Xiaomi Engineer’s AOSP Commit to Block Shell Access to Installed APKs Rejected
An AOSP commit proposed by a Xiaomi engineer to prohibit shell extraction of installed APKs—citing potential IP leakage—was rejected after receiving only the author’s support and two opposing votes, with reviewers arguing that such restrictions are ineffective, could be bypassed, and should be handled via DRM or device‑specific policies.
An AOSP commit submitted by a Xiaomi engineer proposed prohibiting shell access to installed APKs, arguing that some APKs may contain private resources and should not be directly pulled from the system.
Voting on the commit showed only the author’s approval, while two other engineers voted against it, leading to the commit being marked “Abandoned” and unable to be merged into AOSP.

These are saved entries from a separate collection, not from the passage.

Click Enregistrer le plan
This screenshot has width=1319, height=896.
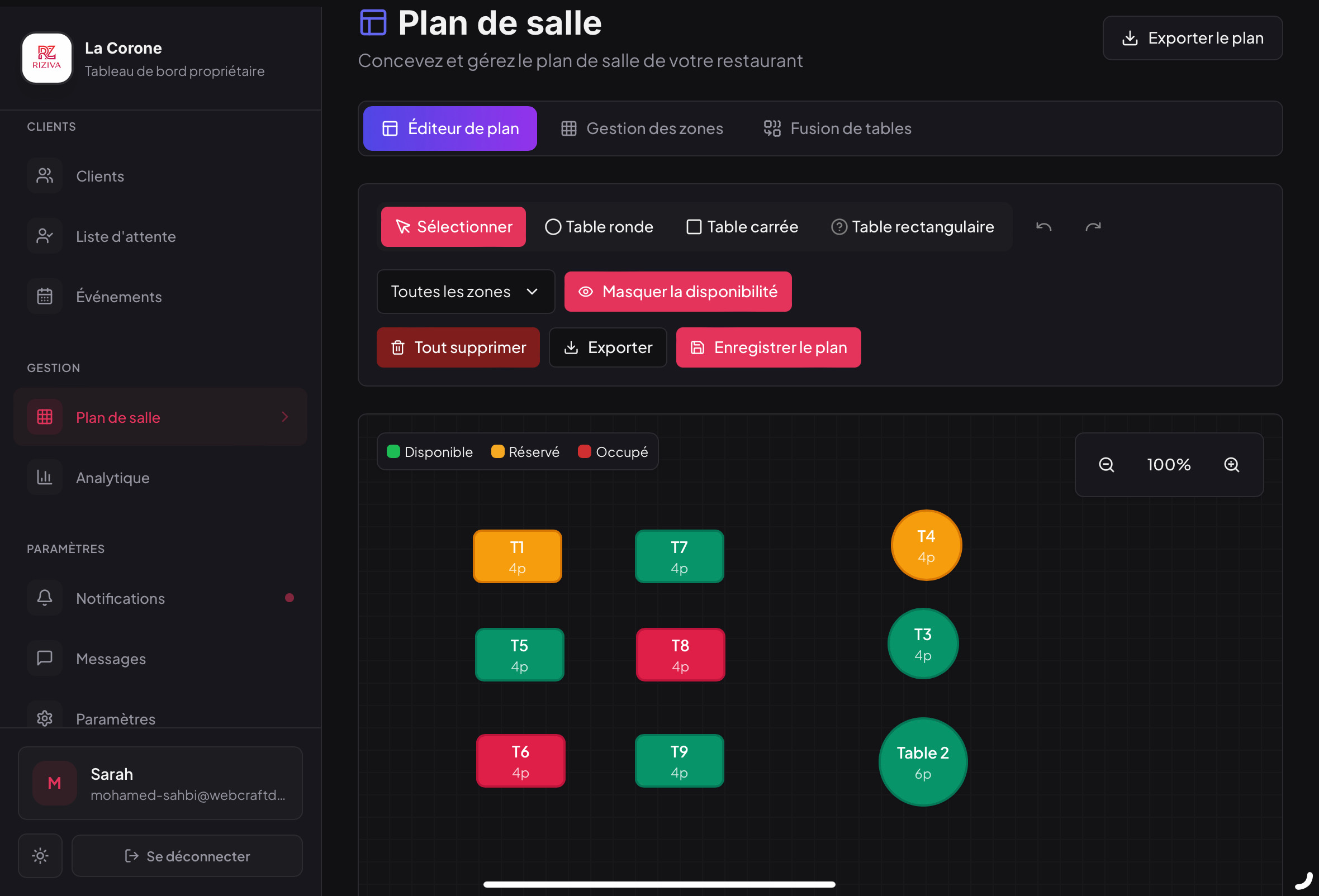[x=767, y=347]
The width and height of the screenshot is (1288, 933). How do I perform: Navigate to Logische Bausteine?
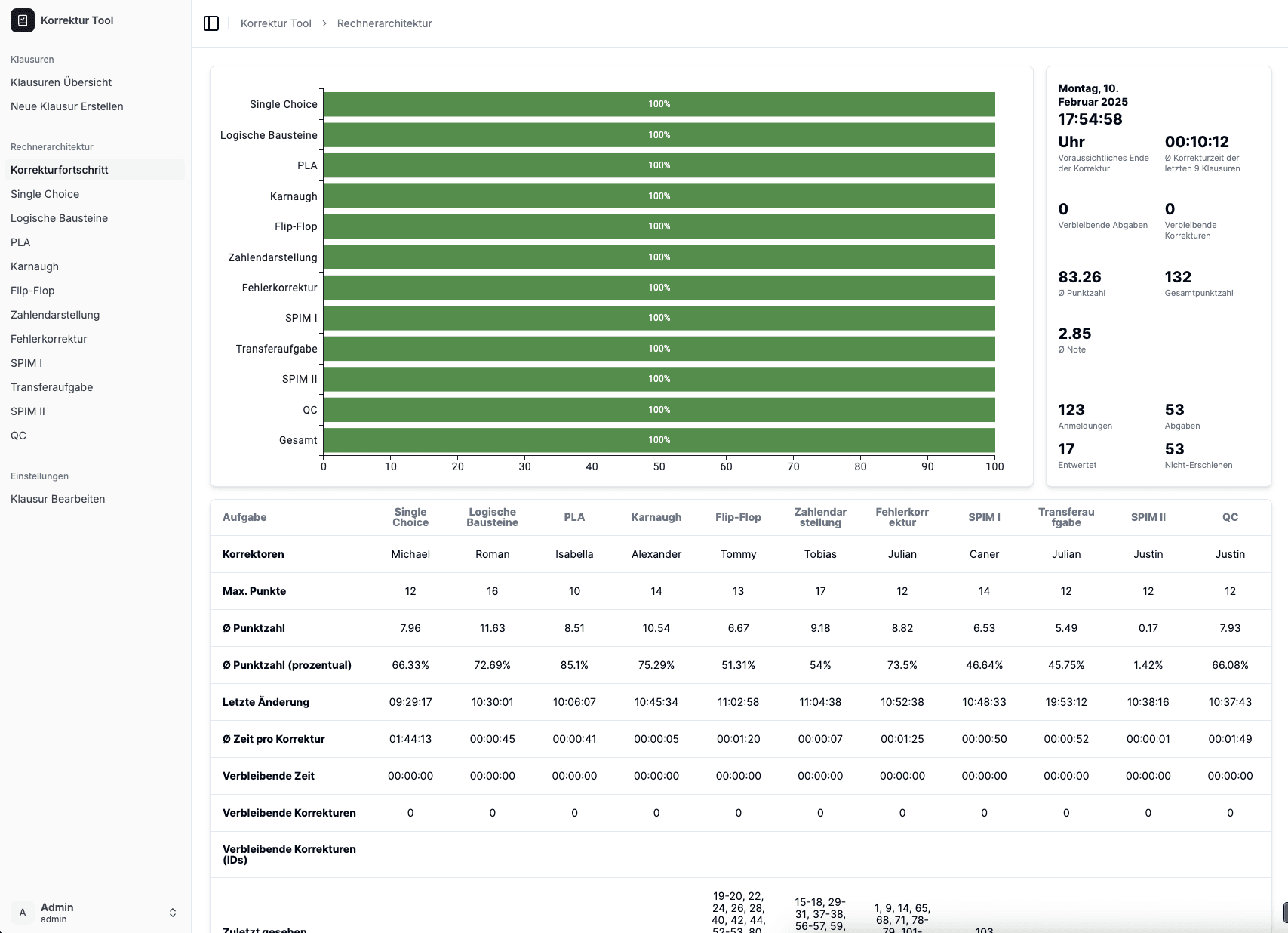coord(59,218)
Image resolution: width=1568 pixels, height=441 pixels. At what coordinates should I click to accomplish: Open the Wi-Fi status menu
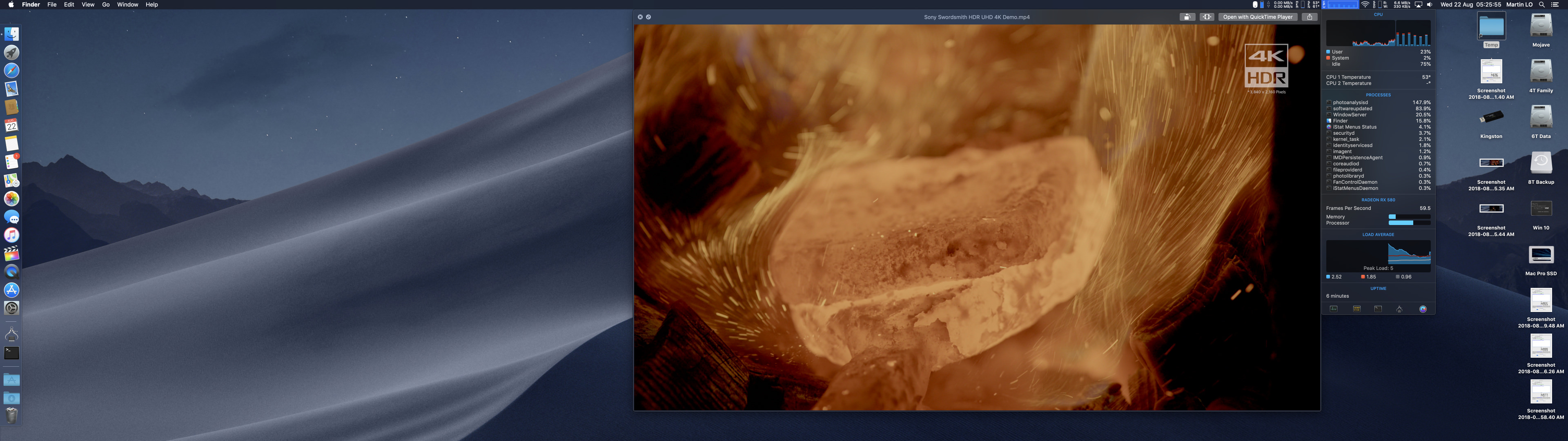pos(1365,4)
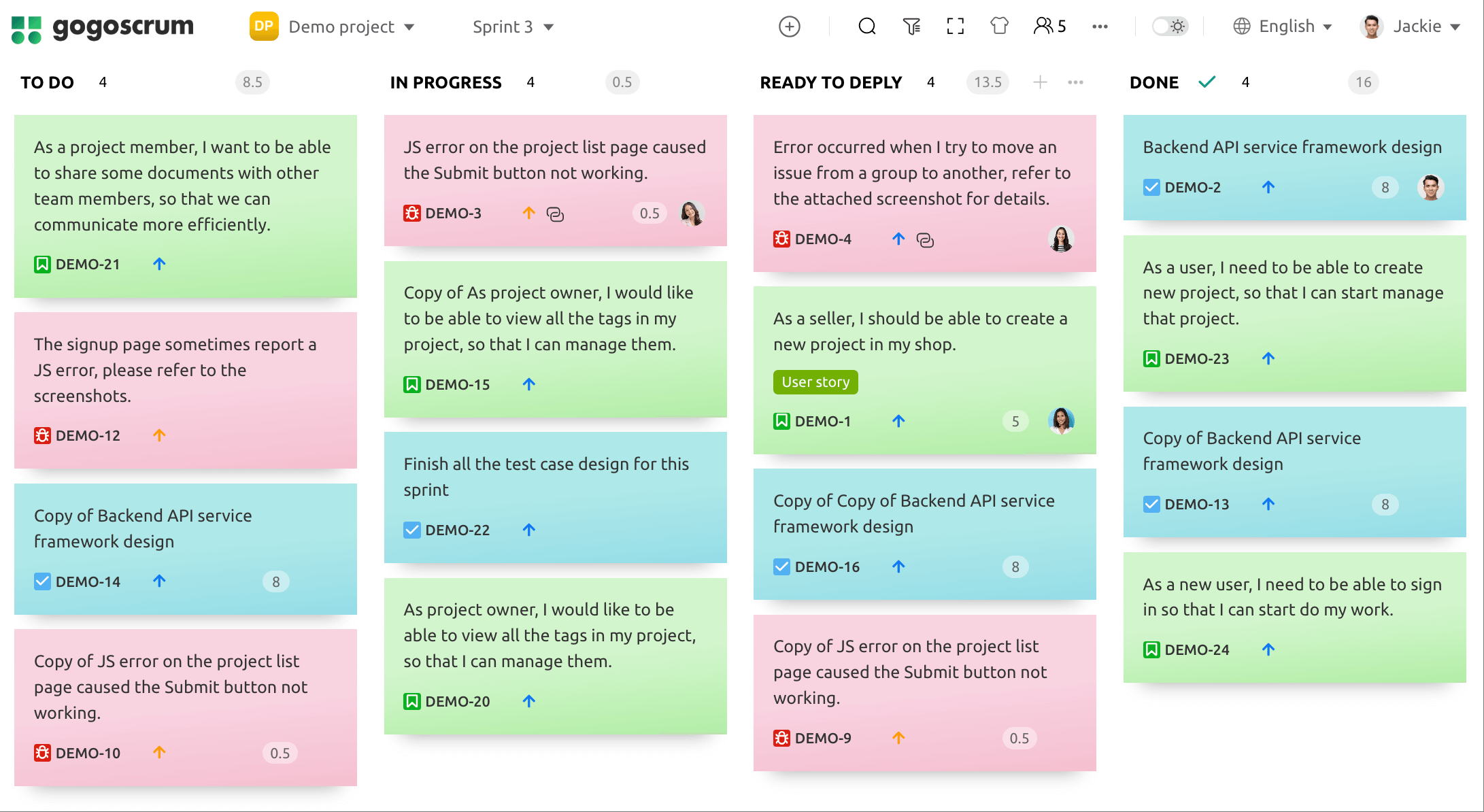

The opposing engineers argued that modifying permissions is not the preferred way to protect APK intellectual property; even if the shell tool is disabled, APKs can still be obtained by other means, and if confidentiality is required, DRM should be used instead.
One reviewer noted that the change reflects an internal product need of Xiaomi rather than a universal platform policy, suggesting it should be applied only to specific devices if needed.
Another reviewer bluntly said, “Instead of submitting something that harms upstream, just experiment in your own fork.”
In response to other developers’ comments, the Xiaomi engineer replied that if an APK can be retrieved via the adb shell command, it can be decompiled, posing security risks, and therefore data‑partition security should be ensured as much as possible.